Records from a data source
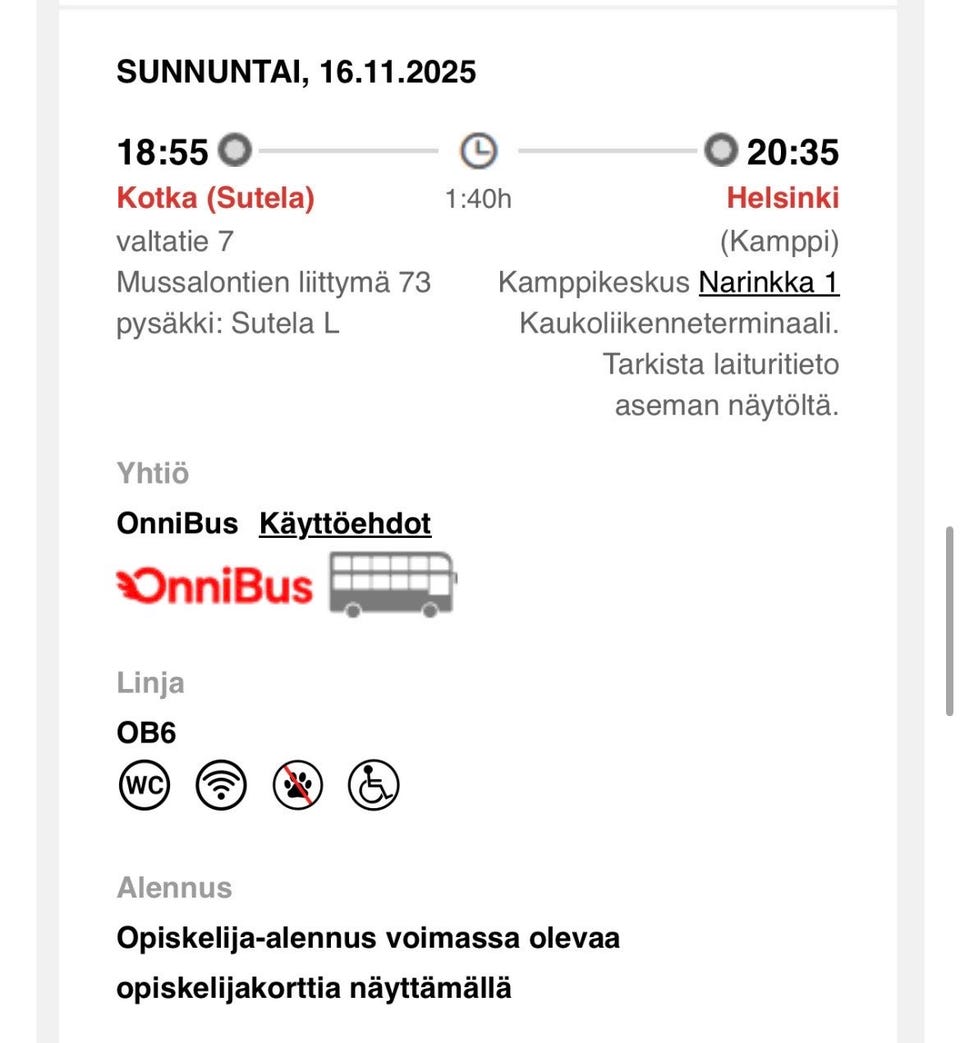Click the Alennus student discount text
960x1043 pixels.
(368, 962)
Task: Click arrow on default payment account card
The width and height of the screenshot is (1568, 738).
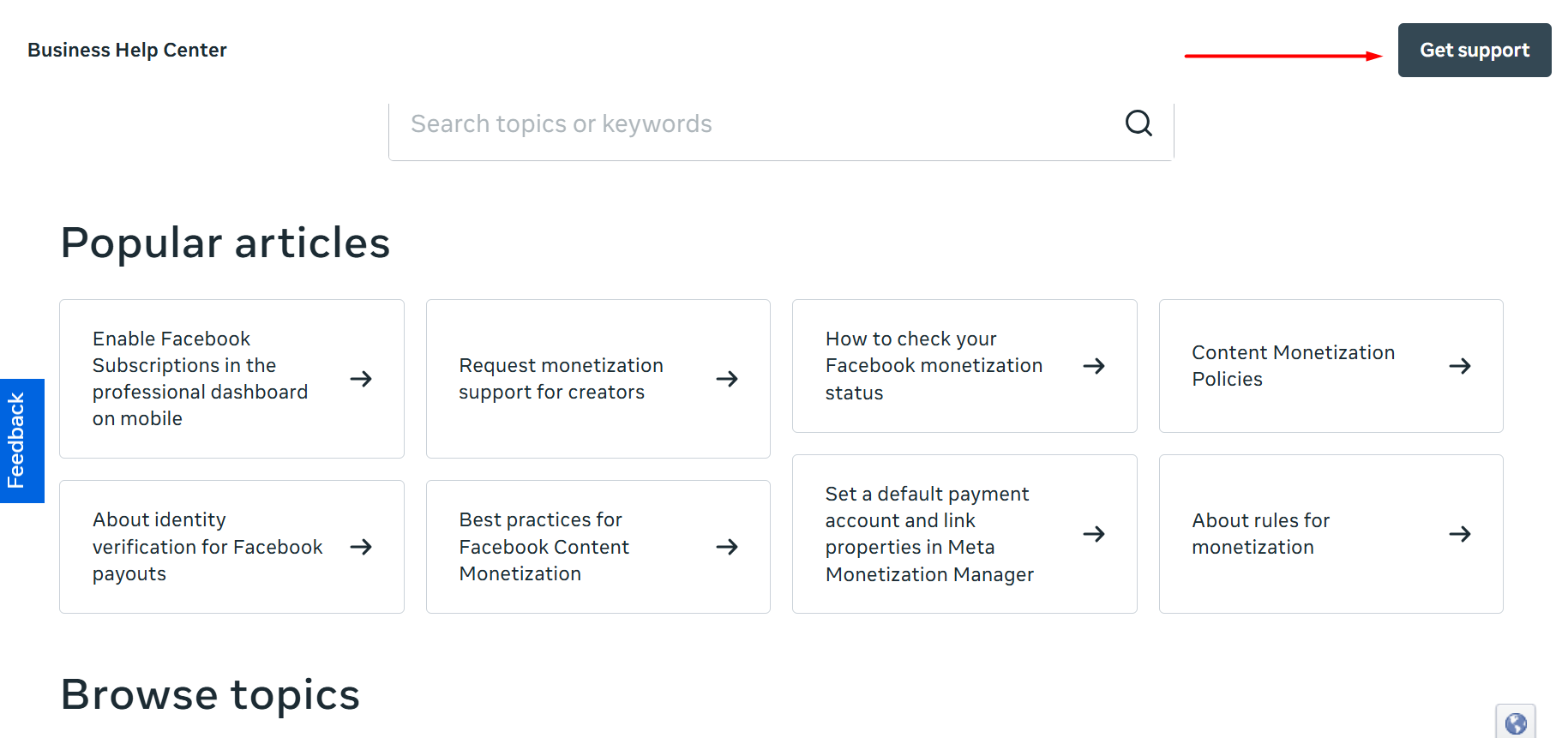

**Aim of the exercise:**
The expected output is the exact run of lines from the one containing "Task: Click arrow" through the final line of the data above, both ends included, with no pictures.

**Response to the exercise:**
Task: Click arrow on default payment account card
The width and height of the screenshot is (1568, 738).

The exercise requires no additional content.